Gerçeklerin de peşini bıraktım. Insan meşrebini terketmezmiş hislerimde yanılmam. Eminim ki birgün çok üzüleceksiniz biliyorsunuz ve vicdanınız rahat değil. Hayat sizden almaya başladıkça aklınıza istikrarsız yetim gelecek. Siz elinizi cebinizde gezdirirken vicdanınız cüzdanınıza girecek. Eller yukarı! Sobe! Yaaa işte böyle bu lafı da gediğine oturtmasam uyku girmezdi Neşet dedemin dediği gibi gönlü viran olanın gözüne. Ama ben uyurum zihnen de bedenen de artık yorgunum. Sanki sırtımla yük taşımışçasına belim ağrıyor ayaklarım ağrı sızı içinde. Sadece otururken bile. Ödüyoruz biz de! Hak ettiğimiz yolda hak etmediklerimizi yaşayarak hak ediyoruz. Göz kapaklarım sabahın serinliğinde yorgun şimşekler yanıp sönerken gök yarılıp içini dökemezken usul usul bu nasıl iç çekiş ya Rab! Bu nasıl bir haykırış yakarırken sana!

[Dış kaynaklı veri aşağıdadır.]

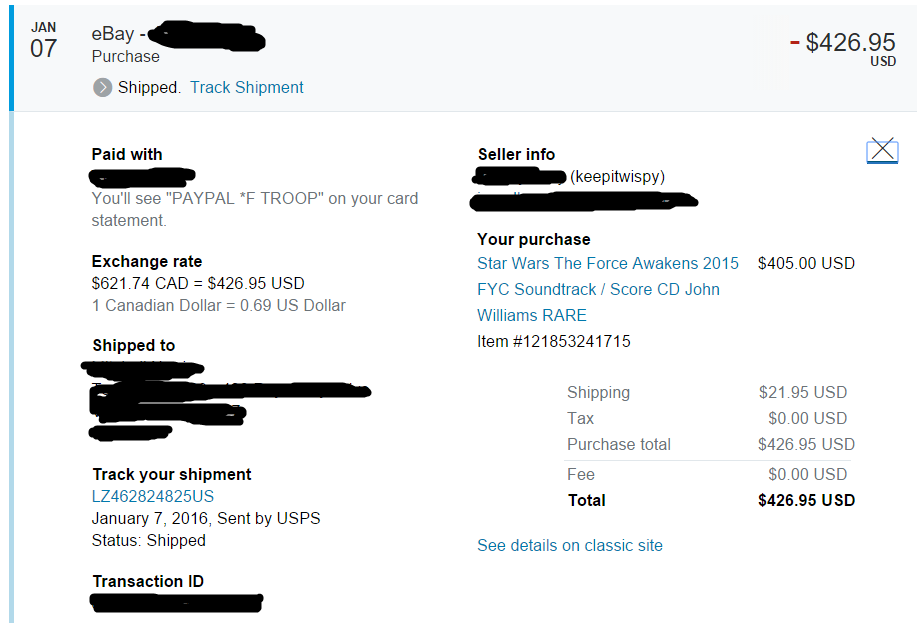Select the Item #121853241715 text
Screen dimensions: 917x623
(x=554, y=341)
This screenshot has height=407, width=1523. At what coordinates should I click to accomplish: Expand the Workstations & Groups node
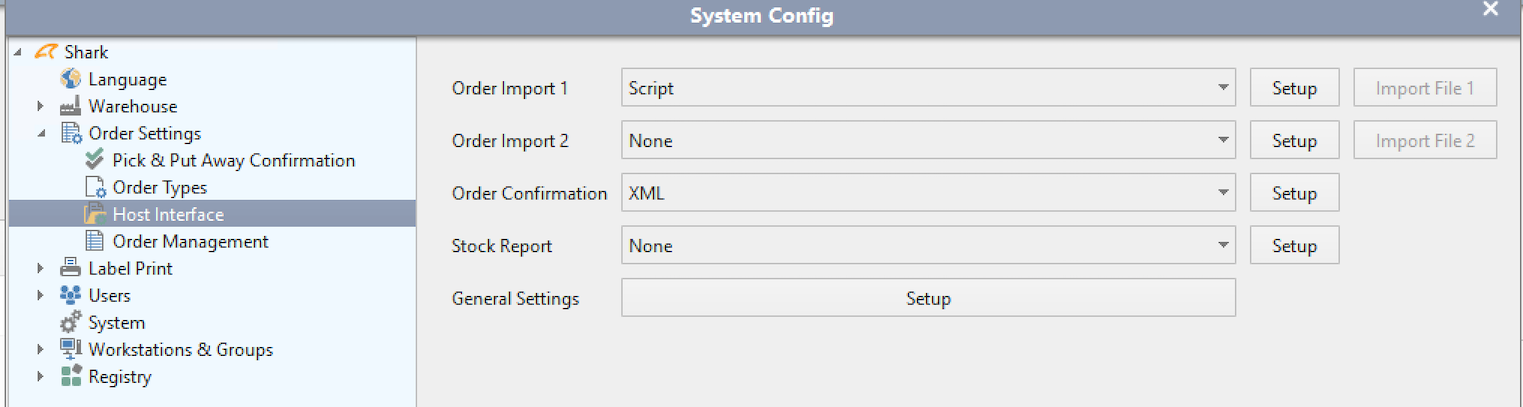(40, 350)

Çok şükür borcumuz harcımız da yok kimseye, canımız emanet sevgimiz veresiye. Duamız çıkarcı, acımız bahane. Halbuki olmazmış ateşin gölgesi. Ne çektiğimize karanlık da şahitlik edemezken aydınlığa düştük yine. Kaybedilen gururlar yolda kaldı pişkinlik farkı açtı. Keçiler de hepten kaçtı. Aklımda bir Sago çalarken sakin. Neyse demeyi de öğrendim.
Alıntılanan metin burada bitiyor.